Koridorun sonundan gelen ayak seslerini dinlemeye koyuldu. Adımlar bir an hızlanıyor ardından yavaşlıyor ve yeniden hızlanıyordu. Ryv dikkatlice sese odaklanmışken kapısı kulaklarını patlatacak bir gürültüde çalındı. Küçük bir sessizlik oldu kapı tokmağı hafifçe oynadı. Sivri dişli gerildiğini hissetti. Ardından kapı sertçe açıldı. Ryv gözlerini birkaç kez kırpıştırdı. Gelen Ina’ydı. Onu genelde görmeye alışkın olduğu salaş kıyafetlerinin aksine bedenini saran siyah renkli deri bir pantolon üzerine bronz tenini görücüye çıkaran koyu yeşil bir buluz giymişti. Koyu renkli saçları geriye doğru taranmıştı. Üzerinde genelde taşıdığı korkunç kılıcı yoktu. Turkuvaz madalyonunun zinciri haricinde herhangi bir demir görmemişti.
Ina hararetle inip kalkan göğsünün durulup durulmayacağını merak ederken bir yandan da kapıyı ardından örttü. Gelinini görmesi gerekiyordu. Aslında bu bir emirdi. Ina hazır hissetmese de Gain’in önerisine uymuş ve ona gelmişti. Ryv yatağın üzerinde hafifçe öne eğilmişti. Altın sarısı saçları tek omzundan karmakarışık aşağılara doğru iniyordu. Üzerindeki açık mavi elbise bacaklarının üst kısmına kadar sıyrılmış soluk tenini mum ışığında sergiliyordu. Ina gözlerini ondan kaçırmak istese de yapamadı. Şişmiş gözleri dahi hoş görüntüsünü ondan almamıştı.
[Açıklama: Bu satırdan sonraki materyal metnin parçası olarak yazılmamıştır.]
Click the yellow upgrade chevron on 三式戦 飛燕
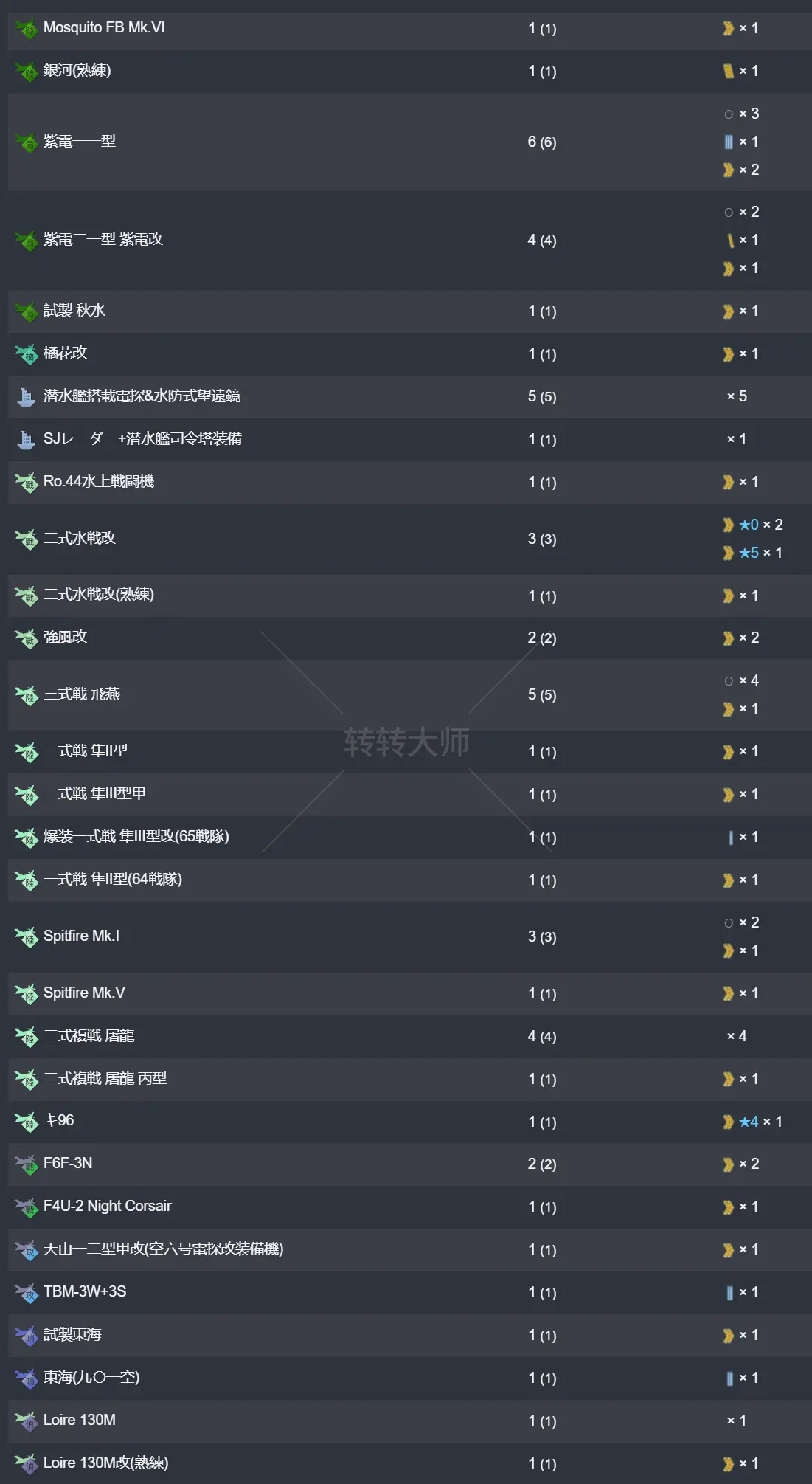(x=727, y=708)
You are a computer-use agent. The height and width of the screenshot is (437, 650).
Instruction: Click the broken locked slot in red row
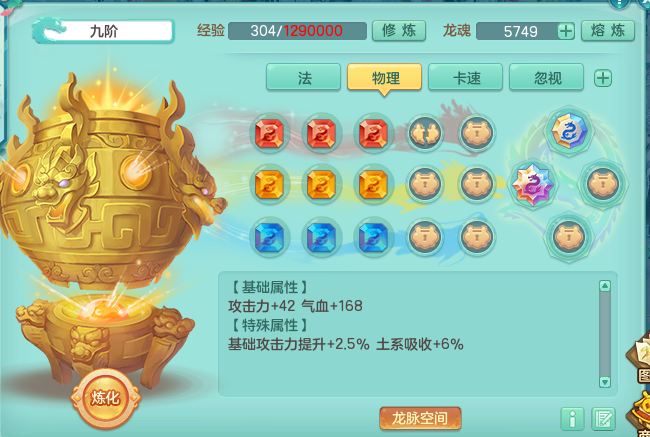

Ryv kuruyan dudaklarını diliyle ıslatıp doğrularak oturdu bacaklarını yataktan sallandırdıktan sonra elbisesinin eteği ile onları kapattı. Elini madalyonuna görütüp başını önüne eğdi ve savaşçının gözyalarını fark etmemesi için tanrıya dua etti.
Ina tüm cesaretini toplayıp Ryv’nin yanına gidip yatağa oturdu. Ne diyeceğini bilmiyordu. Ayaklarıyla yerde ritim tutmaya ve toprak kokulu odayı incelemeye koyuldu. Odada bir yatak bir dolap ve küçük bir aynalı masa haricinde hiçbir şey yoktu. Ina bu sadelikten hoşlandığını kendine itiraf etti. Ellerini dizlerine koyup öne doğru eğildi. Mum ışığının kendi teninde yaptığı aydınlanmaya ve sivri dişliyi karanlıkta kaybolmaktan kurtarmasına hayretle baktı. Nasıl bir tezattı bu? Başını ona çevirdiğinde elbisesinin önünün akan gözyaşlarından damla damla ıslandığını fark etti. Ina yaşadığı hayat boyunca pek çok şeyi sineye çekmiş ve kabullenmişti. Yeni bir kadını da kabullenmesi onun için zor olmazdı fakat eğer bu birliktelik kaçınılmazsa ve şu an yanında duran kadın artık ona aitse ağlamasına izin veremezdi.
“Artık ağlamanı istemiyorum.” Dedi kendinden emin tok bir sesle. Emrine itaat bekliyordu.
“Ne yani ağlamak içinde izin mi almam gerekiyor? Ben bir köle değilim!” Ryv sinirle cevap verdi. Tam ayağa kalkacaktı ki Ina onu elinden tutarak yanına çekti.
“Bundan böyle birlikte olacağız eğer kaçma şansın yoksa kabullenmekten başka çaren yok.” Ina kadının aksine sakindi. Avucunun içindeki zayıf parmakları sıkıca tutup onu yanına sabitledi.
“Kabullenmek mi?” Ryv avuç içinde sıktığı madalyonu bırakıp inanın elini kendininkinden ayırma çabalarına girdi. “Hiç sanmıyorum.”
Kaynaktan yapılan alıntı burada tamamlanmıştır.